I have a Google Pixel 7a Android smartphone. A quick search of the Play Store found many apps that are undoubtedly equally available to iPhone users. A Google search also discovered useful websites that identified where to buy Canadian. Here are the websites and app sites I quickly discovered:

  1. Made In CA and Bycanada are online sites for Canadians wanting to find stuff produced by Canadians. The former covers automotive, clothing, electronics, food, furniture and home furnishings, Internet and web services, artists and artisans. Want bananas sourced by a Canadian fair trade company with no American middleman? You can do that. The latter is a crowdsourced website that provides a compendium of Canadian tech providers.
  2. Buy CanadianShop CanadianO SCANada, and Buy Beaver are all smartphone apps you can use in stores to scan barcodes and identify the origin of the manufacturer and ingredients of products at a glance. Some even reveal ratings and provide suggestions for alternative Canadian brands, as well as invite consumers to find and rate products that are Canadian-sourced.

The above is by no means complete, and I encourage you to do your online search or visit the iPhone App and Google Play Stores to see for yourselves. One thing is certain, it appears there is nothing like getting emotions high, which in Canada appears to have happened with Trump’s 51st state annexation threats and his tariff announcements that have Canadians on the invention warpath.

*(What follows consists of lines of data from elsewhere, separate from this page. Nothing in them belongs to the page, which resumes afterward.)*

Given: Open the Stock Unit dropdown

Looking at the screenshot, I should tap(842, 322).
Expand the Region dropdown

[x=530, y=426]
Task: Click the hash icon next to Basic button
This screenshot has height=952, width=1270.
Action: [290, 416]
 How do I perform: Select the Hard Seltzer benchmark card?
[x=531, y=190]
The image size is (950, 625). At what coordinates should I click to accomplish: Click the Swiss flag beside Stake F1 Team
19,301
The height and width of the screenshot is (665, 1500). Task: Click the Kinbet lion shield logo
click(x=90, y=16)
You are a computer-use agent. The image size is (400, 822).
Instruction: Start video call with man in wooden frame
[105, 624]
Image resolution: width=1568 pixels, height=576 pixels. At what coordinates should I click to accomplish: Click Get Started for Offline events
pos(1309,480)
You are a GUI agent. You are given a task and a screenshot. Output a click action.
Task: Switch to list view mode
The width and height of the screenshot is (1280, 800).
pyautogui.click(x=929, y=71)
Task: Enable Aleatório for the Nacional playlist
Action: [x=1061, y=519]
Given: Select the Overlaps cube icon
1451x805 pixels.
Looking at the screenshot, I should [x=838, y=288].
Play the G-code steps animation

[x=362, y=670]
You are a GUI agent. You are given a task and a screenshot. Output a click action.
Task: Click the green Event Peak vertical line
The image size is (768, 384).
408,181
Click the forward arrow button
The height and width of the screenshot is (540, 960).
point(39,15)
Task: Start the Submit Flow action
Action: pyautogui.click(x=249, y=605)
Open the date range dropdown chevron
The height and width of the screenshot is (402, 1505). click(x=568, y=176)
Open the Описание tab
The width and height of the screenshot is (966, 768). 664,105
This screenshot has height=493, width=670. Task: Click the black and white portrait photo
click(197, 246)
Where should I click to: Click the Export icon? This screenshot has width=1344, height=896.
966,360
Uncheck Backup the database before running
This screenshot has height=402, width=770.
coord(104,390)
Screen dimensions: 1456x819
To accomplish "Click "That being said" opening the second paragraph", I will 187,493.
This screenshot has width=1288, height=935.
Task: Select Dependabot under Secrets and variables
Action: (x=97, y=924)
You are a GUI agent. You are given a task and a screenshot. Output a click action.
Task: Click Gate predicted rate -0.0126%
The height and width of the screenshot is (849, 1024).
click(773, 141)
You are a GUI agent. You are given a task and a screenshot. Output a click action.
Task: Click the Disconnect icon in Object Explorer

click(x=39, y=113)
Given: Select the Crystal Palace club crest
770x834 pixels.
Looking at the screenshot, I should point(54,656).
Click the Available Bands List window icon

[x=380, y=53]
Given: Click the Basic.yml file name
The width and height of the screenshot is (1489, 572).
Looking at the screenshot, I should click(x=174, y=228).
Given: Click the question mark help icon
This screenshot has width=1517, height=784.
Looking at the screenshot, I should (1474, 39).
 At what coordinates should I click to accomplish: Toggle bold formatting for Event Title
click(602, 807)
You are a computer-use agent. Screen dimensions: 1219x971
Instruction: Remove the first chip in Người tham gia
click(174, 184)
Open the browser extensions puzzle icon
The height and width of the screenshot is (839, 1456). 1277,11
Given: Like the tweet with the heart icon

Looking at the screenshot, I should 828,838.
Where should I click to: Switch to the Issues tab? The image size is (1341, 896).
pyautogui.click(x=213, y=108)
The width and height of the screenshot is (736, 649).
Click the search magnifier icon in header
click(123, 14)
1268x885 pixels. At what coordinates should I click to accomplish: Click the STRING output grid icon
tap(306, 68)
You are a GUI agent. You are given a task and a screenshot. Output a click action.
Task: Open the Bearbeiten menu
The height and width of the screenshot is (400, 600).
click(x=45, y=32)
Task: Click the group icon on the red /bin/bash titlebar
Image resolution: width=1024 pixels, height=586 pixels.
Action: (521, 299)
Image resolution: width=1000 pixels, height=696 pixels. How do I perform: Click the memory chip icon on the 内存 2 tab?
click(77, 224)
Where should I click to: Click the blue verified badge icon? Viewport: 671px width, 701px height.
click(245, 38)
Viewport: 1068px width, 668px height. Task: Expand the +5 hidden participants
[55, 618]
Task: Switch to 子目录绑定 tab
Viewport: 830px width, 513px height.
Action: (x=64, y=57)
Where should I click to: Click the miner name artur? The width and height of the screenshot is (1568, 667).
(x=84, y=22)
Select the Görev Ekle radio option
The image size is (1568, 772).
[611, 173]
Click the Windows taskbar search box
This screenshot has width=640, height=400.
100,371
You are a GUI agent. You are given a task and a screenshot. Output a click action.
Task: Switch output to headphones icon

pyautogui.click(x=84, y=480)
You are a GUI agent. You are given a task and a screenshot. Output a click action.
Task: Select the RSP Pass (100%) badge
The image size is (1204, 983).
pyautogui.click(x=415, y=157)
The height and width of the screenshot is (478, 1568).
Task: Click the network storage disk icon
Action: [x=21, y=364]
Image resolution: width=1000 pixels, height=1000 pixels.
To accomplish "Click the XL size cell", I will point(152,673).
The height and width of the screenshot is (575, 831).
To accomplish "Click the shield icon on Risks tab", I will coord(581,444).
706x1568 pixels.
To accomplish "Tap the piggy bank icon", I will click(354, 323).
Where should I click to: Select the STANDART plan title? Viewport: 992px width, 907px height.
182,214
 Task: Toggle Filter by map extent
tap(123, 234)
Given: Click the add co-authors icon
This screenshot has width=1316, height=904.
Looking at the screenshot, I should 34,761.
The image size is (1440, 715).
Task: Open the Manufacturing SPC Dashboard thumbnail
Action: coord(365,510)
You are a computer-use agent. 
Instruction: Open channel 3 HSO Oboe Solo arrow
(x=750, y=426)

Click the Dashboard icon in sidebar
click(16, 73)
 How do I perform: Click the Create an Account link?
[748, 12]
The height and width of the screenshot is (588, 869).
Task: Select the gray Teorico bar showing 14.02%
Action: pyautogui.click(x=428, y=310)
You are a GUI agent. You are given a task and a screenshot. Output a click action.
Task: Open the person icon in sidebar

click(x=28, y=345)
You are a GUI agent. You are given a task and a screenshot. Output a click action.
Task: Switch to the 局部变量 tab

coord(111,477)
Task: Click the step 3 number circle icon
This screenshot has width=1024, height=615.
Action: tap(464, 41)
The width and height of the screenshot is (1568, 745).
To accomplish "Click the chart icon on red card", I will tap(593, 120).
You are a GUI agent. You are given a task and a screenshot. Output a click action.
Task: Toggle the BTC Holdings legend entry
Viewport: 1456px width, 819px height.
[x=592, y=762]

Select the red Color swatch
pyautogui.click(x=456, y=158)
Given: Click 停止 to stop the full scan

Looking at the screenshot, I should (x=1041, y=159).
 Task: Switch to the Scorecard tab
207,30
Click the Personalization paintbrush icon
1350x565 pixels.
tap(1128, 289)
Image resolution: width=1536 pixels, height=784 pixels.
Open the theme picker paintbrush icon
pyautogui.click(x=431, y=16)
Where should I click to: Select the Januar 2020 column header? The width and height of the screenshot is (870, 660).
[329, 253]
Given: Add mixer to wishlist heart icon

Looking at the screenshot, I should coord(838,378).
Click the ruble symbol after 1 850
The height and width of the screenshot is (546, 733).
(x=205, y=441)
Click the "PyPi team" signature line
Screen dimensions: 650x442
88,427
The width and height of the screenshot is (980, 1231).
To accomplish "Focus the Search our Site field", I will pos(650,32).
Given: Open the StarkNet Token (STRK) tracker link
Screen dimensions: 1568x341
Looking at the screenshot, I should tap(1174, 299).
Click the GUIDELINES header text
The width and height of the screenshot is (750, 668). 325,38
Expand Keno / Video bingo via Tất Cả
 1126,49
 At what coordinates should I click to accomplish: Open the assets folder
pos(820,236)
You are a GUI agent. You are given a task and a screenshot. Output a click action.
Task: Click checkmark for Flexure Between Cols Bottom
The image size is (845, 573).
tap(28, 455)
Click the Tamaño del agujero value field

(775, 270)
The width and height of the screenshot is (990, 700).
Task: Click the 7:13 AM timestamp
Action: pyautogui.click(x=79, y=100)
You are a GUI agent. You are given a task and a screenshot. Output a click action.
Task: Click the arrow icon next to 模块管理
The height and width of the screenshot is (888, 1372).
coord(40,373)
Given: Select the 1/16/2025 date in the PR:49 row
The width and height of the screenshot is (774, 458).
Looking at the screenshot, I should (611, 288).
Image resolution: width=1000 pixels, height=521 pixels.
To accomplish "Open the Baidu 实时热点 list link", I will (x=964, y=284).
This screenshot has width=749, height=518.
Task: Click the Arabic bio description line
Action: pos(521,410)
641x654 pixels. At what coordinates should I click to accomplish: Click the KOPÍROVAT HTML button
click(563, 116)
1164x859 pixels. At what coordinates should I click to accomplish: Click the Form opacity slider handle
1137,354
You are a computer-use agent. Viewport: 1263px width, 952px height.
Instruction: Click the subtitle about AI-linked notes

Wouldn’t it be wonderful to harness all that passion and apply it to other challenges Canadians face? Barcode-accessible data apps could serve all of us well when applied to other issues important to us.

For example, food. The nutritional content of packaged foods is always somewhat of a mystery. Current labelling lists vitamins, fibre and protein percentages but doesn’t untangle the mystery of whether this is what we need in the packaged foods we buy. Nutri-Score is a labelling system first introduced in France in 2017 and now adopted by several European Union (EU) countries. It provides consumers with barcode-scannable nutritional information in greater detail than what can be found in print on the packaging.

What about climate change? Similar to Nutri-Score, there have been attempts to add carbon content in packaged foods to product labels. Rather than a green symbol, the eco-content could be specific to carbon footprint. An Australian company in 2019 called GreenSWRM introduced barcode scanning for carbon content. The SWRM app was only available on iPhones.

Another Australian app developer, from The George Institute for Global Health, recently produced ecoSwitch, an app for Apple and Android smartphones. It is only available for use in Australia. Use it to barcode scan packaged foods to calculate the products’ carbon footprint contribution.

Where nutritional content appears to be increasingly acceptable beyond the EU, carbon content labelling remains a work in progress beyond Australia. This is unfortunate because climate change represents a much bigger existential threat than Trump’s tariff wars and annexationist threats against Canada.

As for the proliferation of barcode apps to identify Canadian-sourced products and merchandise, should Donald Trump’s tariff wars continue against the EU and other nations, I imagine other countries will launch similar apps to the many “Buy Canadian” ones that are emerging rapidly since November 2024.